The switching times in a real car towards a real HUD will be higher than in our study. We assume they will be further increased for the gaze-triggered HUD compared to the shift paddle-triggered variant since the driver has to glance into the sensitive area but can only focus on the HUD once it is displayed. Presumably, the re-focusing in depth is separated from the glance into the HUD area – and potentially increases the switching time. This is not the case for the shift paddle-triggered HUD. Considering this and the better driving performance, we think that the shift paddle-triggered HUD is the safer alternative of the two.
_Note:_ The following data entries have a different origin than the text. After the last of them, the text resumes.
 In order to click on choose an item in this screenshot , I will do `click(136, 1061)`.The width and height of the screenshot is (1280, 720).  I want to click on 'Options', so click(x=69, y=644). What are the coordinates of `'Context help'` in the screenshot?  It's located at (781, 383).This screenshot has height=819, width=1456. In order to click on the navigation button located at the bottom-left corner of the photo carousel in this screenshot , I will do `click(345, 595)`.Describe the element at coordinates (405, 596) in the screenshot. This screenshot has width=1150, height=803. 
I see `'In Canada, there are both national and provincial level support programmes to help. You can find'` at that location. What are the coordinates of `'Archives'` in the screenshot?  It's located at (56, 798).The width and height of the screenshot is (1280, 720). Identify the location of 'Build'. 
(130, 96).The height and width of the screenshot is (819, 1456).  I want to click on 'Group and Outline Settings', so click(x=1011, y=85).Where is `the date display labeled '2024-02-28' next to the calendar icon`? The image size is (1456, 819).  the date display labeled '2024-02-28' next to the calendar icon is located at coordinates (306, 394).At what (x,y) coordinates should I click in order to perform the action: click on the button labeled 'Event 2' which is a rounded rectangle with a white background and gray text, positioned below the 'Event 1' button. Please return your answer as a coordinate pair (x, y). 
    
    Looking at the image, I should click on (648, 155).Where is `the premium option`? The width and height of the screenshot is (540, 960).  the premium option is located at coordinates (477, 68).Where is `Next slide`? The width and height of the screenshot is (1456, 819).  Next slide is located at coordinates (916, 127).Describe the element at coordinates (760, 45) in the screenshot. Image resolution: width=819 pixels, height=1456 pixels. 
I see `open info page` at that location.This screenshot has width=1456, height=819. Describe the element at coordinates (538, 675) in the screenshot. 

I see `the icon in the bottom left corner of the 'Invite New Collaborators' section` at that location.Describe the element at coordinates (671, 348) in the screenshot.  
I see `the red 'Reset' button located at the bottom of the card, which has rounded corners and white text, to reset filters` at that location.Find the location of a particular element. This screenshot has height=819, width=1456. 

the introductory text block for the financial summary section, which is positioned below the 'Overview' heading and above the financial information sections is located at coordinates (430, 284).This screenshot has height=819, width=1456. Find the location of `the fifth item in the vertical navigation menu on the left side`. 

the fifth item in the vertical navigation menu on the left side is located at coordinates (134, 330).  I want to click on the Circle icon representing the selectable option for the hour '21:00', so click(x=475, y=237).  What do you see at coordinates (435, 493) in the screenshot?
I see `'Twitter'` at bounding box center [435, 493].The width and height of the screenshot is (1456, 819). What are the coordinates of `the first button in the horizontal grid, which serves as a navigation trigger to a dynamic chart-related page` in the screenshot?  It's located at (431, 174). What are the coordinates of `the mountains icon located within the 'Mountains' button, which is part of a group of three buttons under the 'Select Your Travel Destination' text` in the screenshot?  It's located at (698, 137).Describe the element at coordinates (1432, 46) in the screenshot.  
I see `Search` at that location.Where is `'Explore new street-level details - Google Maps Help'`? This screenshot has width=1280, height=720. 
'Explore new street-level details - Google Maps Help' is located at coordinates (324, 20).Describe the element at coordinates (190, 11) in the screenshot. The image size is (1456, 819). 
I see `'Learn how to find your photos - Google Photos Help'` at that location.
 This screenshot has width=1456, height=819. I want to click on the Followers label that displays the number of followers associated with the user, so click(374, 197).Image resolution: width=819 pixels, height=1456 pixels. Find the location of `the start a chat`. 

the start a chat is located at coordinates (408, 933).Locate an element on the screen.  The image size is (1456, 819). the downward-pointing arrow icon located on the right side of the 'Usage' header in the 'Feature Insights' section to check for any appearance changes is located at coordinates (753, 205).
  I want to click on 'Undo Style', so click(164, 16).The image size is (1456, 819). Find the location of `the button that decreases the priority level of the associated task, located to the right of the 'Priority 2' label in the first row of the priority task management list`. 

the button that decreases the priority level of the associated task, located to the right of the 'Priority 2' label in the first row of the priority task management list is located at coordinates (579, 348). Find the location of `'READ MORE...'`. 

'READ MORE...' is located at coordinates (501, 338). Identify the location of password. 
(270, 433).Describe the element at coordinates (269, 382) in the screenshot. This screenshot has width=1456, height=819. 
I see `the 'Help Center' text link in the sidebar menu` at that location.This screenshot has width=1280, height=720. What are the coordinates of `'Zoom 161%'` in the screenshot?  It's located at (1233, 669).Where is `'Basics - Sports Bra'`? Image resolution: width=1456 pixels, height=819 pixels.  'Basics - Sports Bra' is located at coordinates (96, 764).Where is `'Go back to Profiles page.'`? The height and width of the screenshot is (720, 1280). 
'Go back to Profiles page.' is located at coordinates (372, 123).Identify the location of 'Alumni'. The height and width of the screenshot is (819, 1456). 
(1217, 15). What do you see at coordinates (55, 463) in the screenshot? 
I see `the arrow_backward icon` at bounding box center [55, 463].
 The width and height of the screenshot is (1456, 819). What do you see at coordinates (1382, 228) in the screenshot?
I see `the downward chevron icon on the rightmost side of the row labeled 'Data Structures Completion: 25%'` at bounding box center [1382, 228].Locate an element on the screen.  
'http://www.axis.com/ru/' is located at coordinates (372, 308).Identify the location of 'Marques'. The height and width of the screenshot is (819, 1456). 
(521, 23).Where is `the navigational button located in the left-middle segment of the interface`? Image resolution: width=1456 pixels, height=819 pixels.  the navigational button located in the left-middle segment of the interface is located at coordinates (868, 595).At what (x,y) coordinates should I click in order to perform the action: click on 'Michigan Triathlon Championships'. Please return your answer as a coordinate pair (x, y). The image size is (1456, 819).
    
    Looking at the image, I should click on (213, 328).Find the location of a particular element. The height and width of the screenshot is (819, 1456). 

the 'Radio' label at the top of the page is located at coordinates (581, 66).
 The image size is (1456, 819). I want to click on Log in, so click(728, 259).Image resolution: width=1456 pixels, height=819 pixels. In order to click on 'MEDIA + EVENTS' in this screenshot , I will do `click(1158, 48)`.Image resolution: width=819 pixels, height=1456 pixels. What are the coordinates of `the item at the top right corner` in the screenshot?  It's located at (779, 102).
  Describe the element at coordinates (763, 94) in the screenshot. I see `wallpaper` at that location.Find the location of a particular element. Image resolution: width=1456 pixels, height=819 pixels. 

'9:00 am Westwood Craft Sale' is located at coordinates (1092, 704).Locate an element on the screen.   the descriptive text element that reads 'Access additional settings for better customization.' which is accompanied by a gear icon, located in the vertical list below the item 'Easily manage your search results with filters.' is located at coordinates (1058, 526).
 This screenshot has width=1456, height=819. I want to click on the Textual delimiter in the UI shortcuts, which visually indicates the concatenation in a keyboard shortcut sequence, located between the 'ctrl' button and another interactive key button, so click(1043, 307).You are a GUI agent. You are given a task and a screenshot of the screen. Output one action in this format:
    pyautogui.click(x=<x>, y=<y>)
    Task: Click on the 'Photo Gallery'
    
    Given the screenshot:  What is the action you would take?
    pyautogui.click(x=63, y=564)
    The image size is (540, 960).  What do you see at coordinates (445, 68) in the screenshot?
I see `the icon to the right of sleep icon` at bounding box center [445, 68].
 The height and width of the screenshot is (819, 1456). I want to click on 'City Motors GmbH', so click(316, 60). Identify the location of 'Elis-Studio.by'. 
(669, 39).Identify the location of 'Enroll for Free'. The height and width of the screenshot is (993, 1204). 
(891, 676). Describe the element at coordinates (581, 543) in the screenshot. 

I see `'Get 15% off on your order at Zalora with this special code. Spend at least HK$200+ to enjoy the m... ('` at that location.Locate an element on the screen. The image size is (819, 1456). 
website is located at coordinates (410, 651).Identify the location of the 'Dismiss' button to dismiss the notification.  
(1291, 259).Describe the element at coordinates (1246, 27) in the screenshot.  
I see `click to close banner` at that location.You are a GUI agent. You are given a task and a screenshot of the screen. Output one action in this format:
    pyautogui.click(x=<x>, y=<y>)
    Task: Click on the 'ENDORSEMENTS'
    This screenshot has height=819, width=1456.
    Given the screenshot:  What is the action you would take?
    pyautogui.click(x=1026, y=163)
The videos presented a real driving scene while driving simulators only present virtual and often unrealistic environments, e.g., without any other road users. The steering wheel did not affect the car’s position in the world and gave feedback about the steering performance by adjusting the position of an arrow instead. Regarding the speed, the participants received feedback through the speed of the video playback. Our driving task differs from real driving – as every driving simulator does – however, our participants rated it as medium realistic.

6 Conclusions

The study presented in this paper explored the display of the HUD information only on demand – triggered by gaze or a shift paddle – and compared it to its permanent display. Our results show that the overall workload increased, although the information was displayed for a shorter time. Further, the user experience of the two information-on-demand variants was generally rated lower which might be caused by the eye-tracker. Participants rated the gaze- and shift paddle-triggered HUD as more distracting from the primary task. The fact that participants liked the speedometer-only HUD more than the full HUD content shows that they are generally not as interested in having driving-irrelevant information cluttering their view on the road. However, their statements indicate that a display on demand showing driving-related but not permanently needed information complemented with audio notifications might be more desirable. As follow-up research, we propose a real world study that utilizes a gaze- or shift paddle-triggered HUD. We further think, that a long-term study would be very interesting since prior research showed that gaze interaction becomes less demanding [12, 16] and user behavior may change over time.